The second plan, a more scaled-down city, was accepted by LAFCO for Los Angeles County in 1981.
“ That sort of stopped the grander vision, which would have been Calabasas, Agoura and Agoura Hills,” Pavley said.
This is why Agoura Hills’ city limits do not extend far into the mountains, leaving mountainous communities such as Agoura in unincorporated L.A. County.

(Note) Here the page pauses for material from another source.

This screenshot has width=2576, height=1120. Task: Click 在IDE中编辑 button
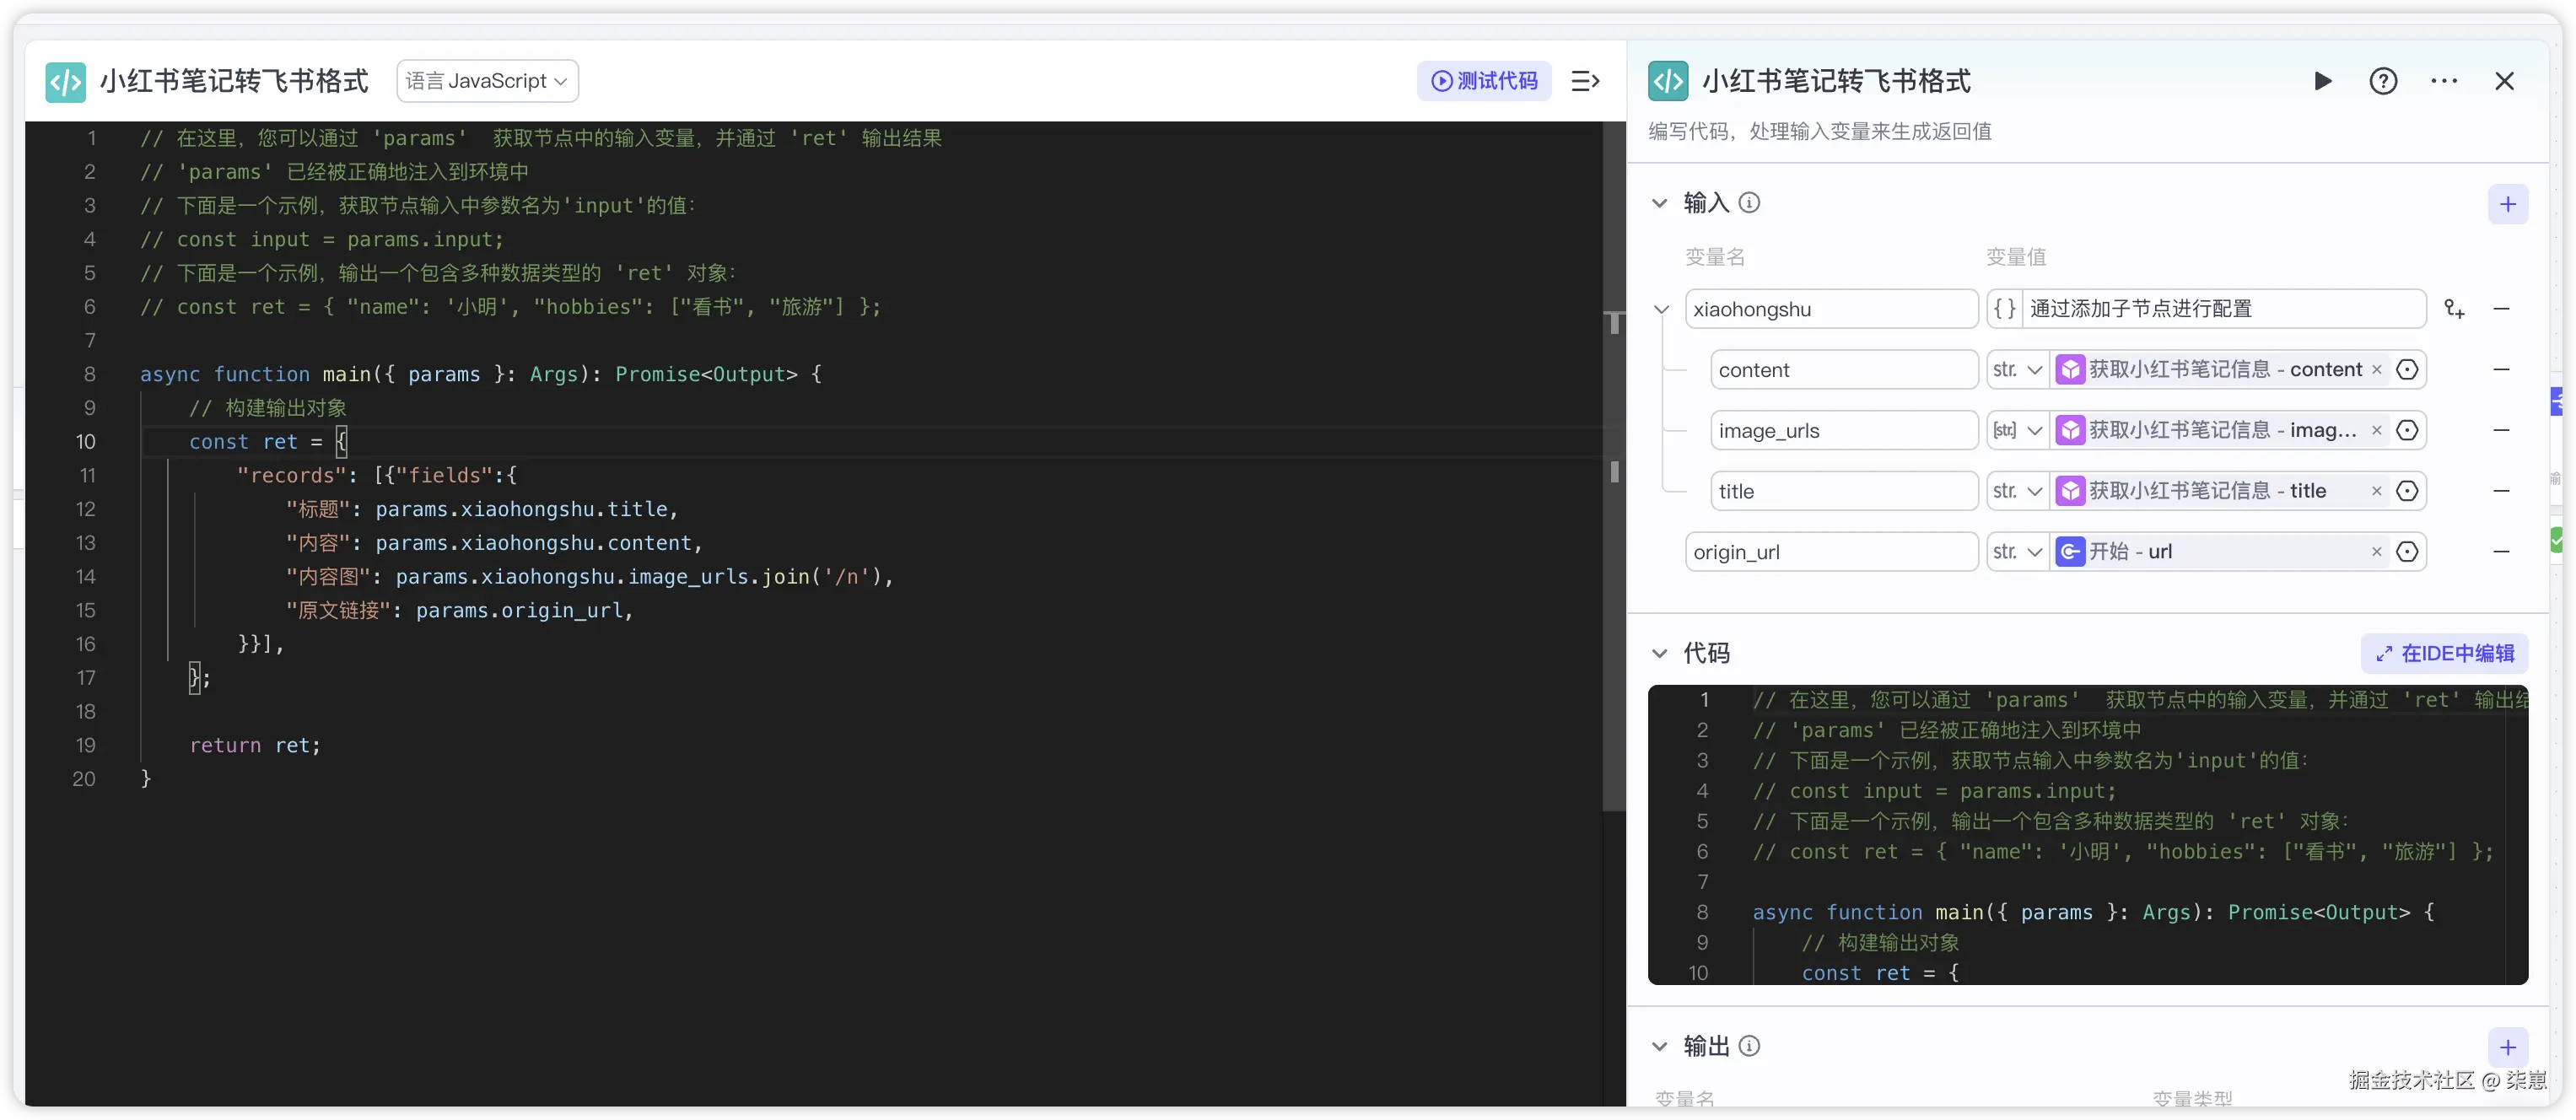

With that, most of Agoura Hills’ boundaries were sealed, since Westlake Village was to the west and Ventura County to the north.
As for the eastern side, Liberty Canyon seemed disconnected from the rest Agoura Hills, geographically speaking, but the older, developed neighborhood would have been an island if it were not included in Agoura Hills.
“It was somewhat of a surprise that Liberty Canyon was part (of the city),” Pavley said. “It is connected (only) by eastbound lanes and Agoura Road.”
The remainder of the territory fell largely to Calabasas.
Calabasas cometh
“ I drew the boundaries (of Calabasas),” says Dennis Washburn.
Calabasas’ first mayor, Washburn and company had to contend with Agoura Hills and Westlake Village in the incorporation process.
“We were trying to get as much of the territory created by the Las Virgenes Unified School District and Las Virgenes Municipal Water District (as possible),” he said.
A 1978 campaign to create the city of Rancho Las Virgenes was the first in a string of efforts “ torpedoed” by developers, Washburn said.
Malibu was going through incorporation at the same time, but “we weren’t going to go into the coastal zone,” Washburn said.
In 1991, Calabasas was finally incorporated, cutting Washburn’s original proposal of 26 square miles roughly in half.
What could have been called Rancho Las Virgenes ended up as Calabasas, which comes from the Spanish word “calabaza,” meaning “pumpkin.”
Next door, residents had long since voted to name their city Agoura Hills instead of Las Virgenes.
And despite the confusion that continues to this day, Westlake Village has always been Westlake Village. Both of them.